WHAT YOU WILL DO | Copy the part of the assignment bias text starting with "Controlling Assignment Bias" and going on through "in the experiment." word for word.

Assignment Bias: Definition, Avoidance

Bias in Statistics > Assignment Bias

What is Assignment Bias?

Assignment bias happens when experimental groups have significantly different characteristics due to a faulty assignment process. For example, if you’re performing a set of intelligence tests, one group might have more people who are significantly smarter. Although this type of bias is usually associated with non-random sampling and assignment, it can occasionally be an issue with random techniques.

Controlling Assignment Bias

Random assignment can help to control assignment bias by ensuring that treatment groups and control groups have an equal spread of characteristics. That said, random assignment is not always possible, especially in the medical fields where it may be unethical to assign patients to control groups. If you are unable to use random sampling and random assignment methods to select participants, alternative methods include:

  • Instrumental Variables: A third variable used in regression that helps you to uncover “hidden” variables (other than the independent variables) that cause results.
  • Propensity Score Matching: a matching technique that accounts for covariates in the experiment.
  • Purposive Sampling: Selecting samples based on your knowledge about the population and the study.
  • Randomization Tests: an approach that considers all of the possible ways experimental values could be assigned to all groups.

GIVEN RECORDS |
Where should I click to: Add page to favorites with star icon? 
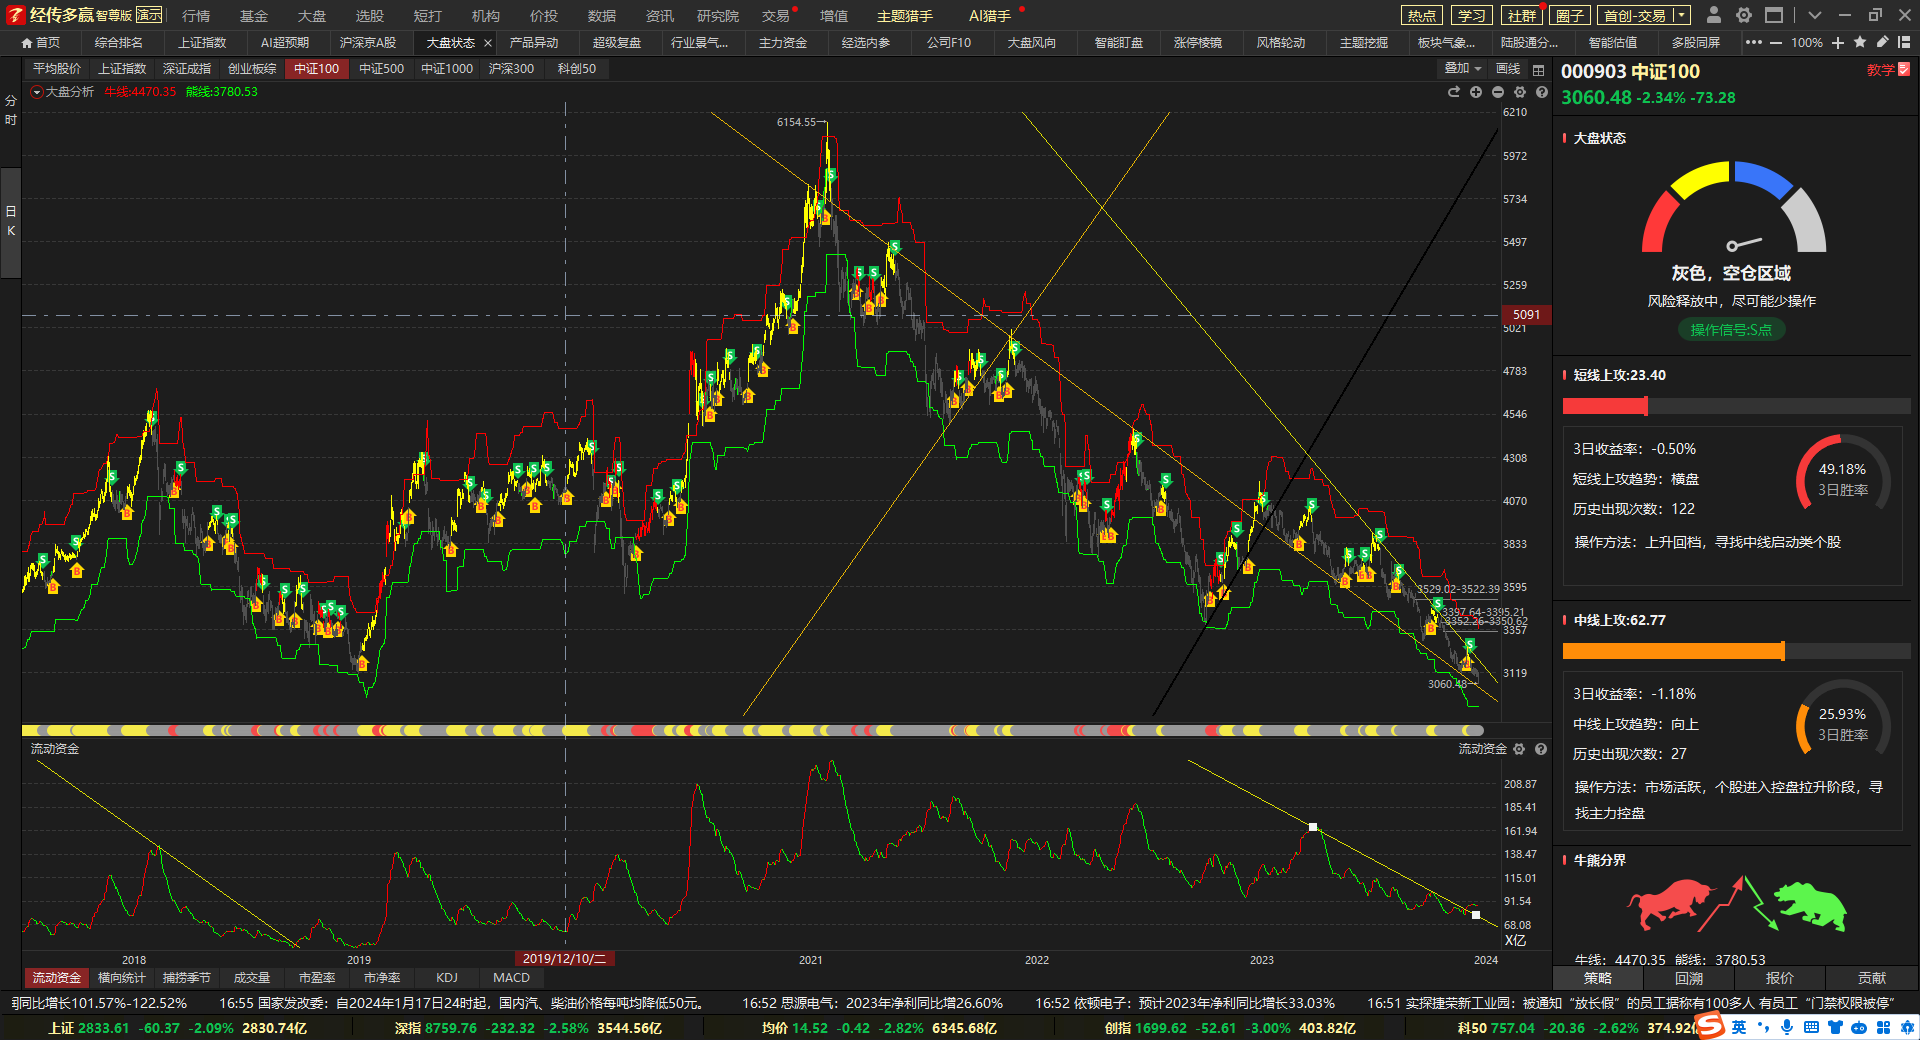point(1860,42)
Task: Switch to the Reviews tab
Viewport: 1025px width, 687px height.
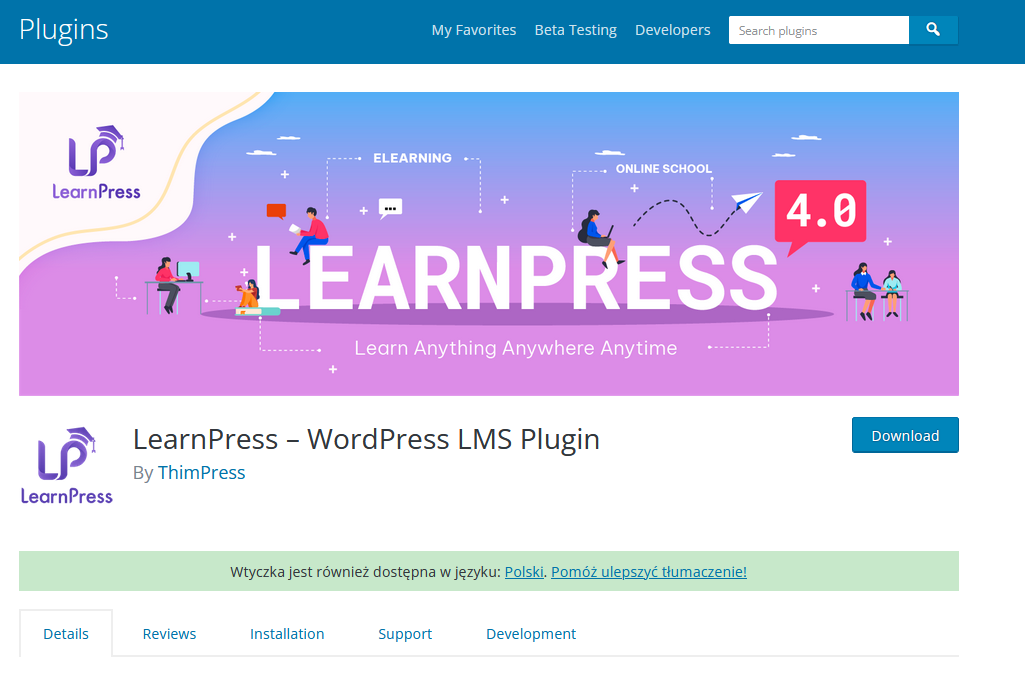Action: [x=169, y=633]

TASK SOLUTION |
Controlling Assignment Bias

Random assignment can help to control assignment bias by ensuring that treatment groups and control groups have an equal spread of characteristics. That said, random assignment is not always possible, especially in the medical fields where it may be unethical to assign patients to control groups. If you are unable to use random sampling and random assignment methods to select participants, alternative methods include:

  • Instrumental Variables: A third variable used in regression that helps you to uncover “hidden” variables (other than the independent variables) that cause results.
  • Propensity Score Matching: a matching technique that accounts for covariates in the experiment.